SN: Was wünschen Sie sich für die weitere Entwicklung?
Die Branche ist noch sehr traditionell und konservativ geprägt. Das betrifft auch die Sprache, wo sich eine Sensibilität erst entwickeln muss. Oft bin ich die Einzige in öffentlichen Diskussionen, die von Tierärztinnen und Tierärzten spricht. Junge Frauen sagen, „ich als Tierarzt mache das“. Da bricht’s mir fast das Herz, denn wenn sie nicht sagen, „ich als Tierärztin mache das“, dann kommt das bei den Alphamännern nie an.
Wenn man nach Tierärztin bei Google-Bilder sucht, dann kommen Hunderte Bilder, wo Tierärztinnen mit einem Igel oder einem Katzerl hantieren, selten aber ein Bild von einer Tierärztin mit einer Kuh.

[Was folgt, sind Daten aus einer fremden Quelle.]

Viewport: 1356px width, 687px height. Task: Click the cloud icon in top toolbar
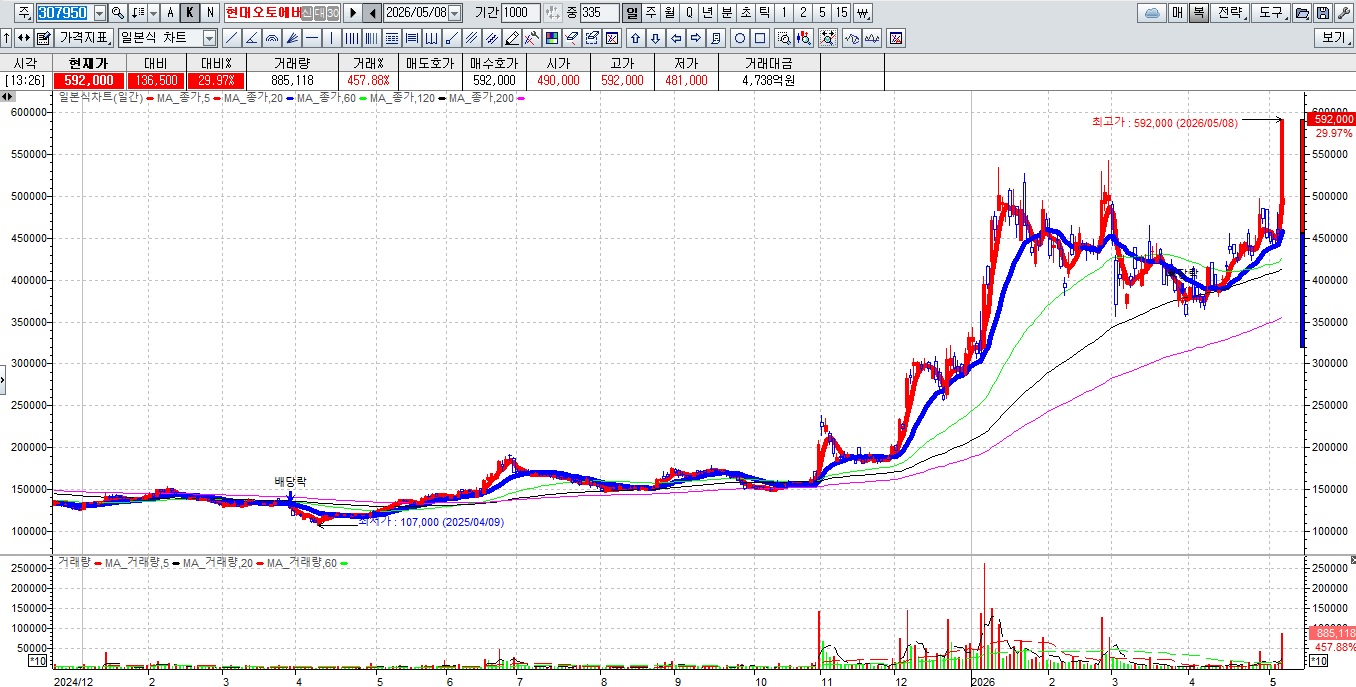pos(1153,13)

Ich möchte sehr aktiv die Frauenquote unter der Professorenschaft erhöhen (derzeit bei 31 Prozent), und ich mache es auch – aber das braucht Zeit. Wir haben deswegen 2020 das Frauenförderprogramm Vetwoman gegründet, um schon Jungwissenschafterinnen herauszuselektieren, die sich eine akademische Karriere vorstellen können. Es ist wichtig, dass es Frauen als Role Models an Schaltstellen gibt.
SN: Wandelt sich das Berufsbild? Es kommen neue Herausforderungen auf die Veterinärmedizin zu, vor allem in Kooperation mit anderen Disziplinen. Digitalisierung, die Pandemie, die Klimakrise bewirken da ein Umdenken.

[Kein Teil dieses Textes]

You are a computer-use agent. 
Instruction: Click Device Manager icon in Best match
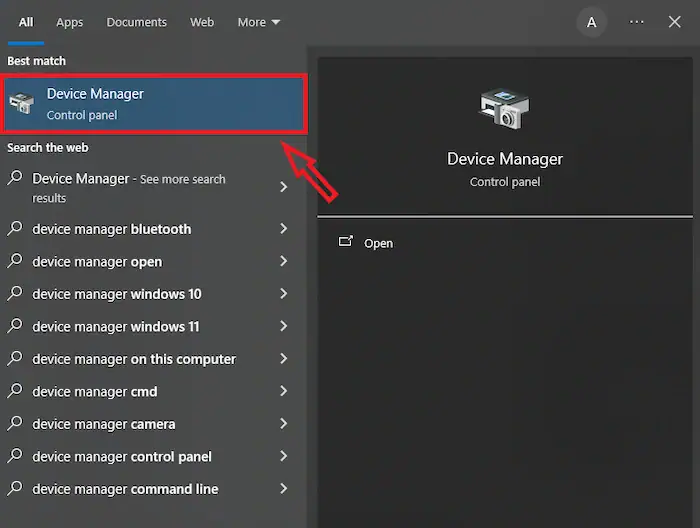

Noch ein anderes Beispiel: Viren beginnen immer bei einem Tier und springen dann auf den Menschen über. Die Veterinärmediziner und -medizinerinnen sind die Seismologen einer Pandemie. In der Tiermedizin macht man weltweit Monitoringprogramme, etwa bei Wildschweinen oder Fledermäusen, um die Viren effizient zu bekämpfen.
Wenn man über „One Health“spricht, also Gesundheit für alle, braucht es die Veterinärmedizin ganz vorn. Denn menschliche Gesundheit setzt voraus, dass die Umwelt in Ordnung ist und die Tiere gesund sind. Das kann man nicht allein erreichen.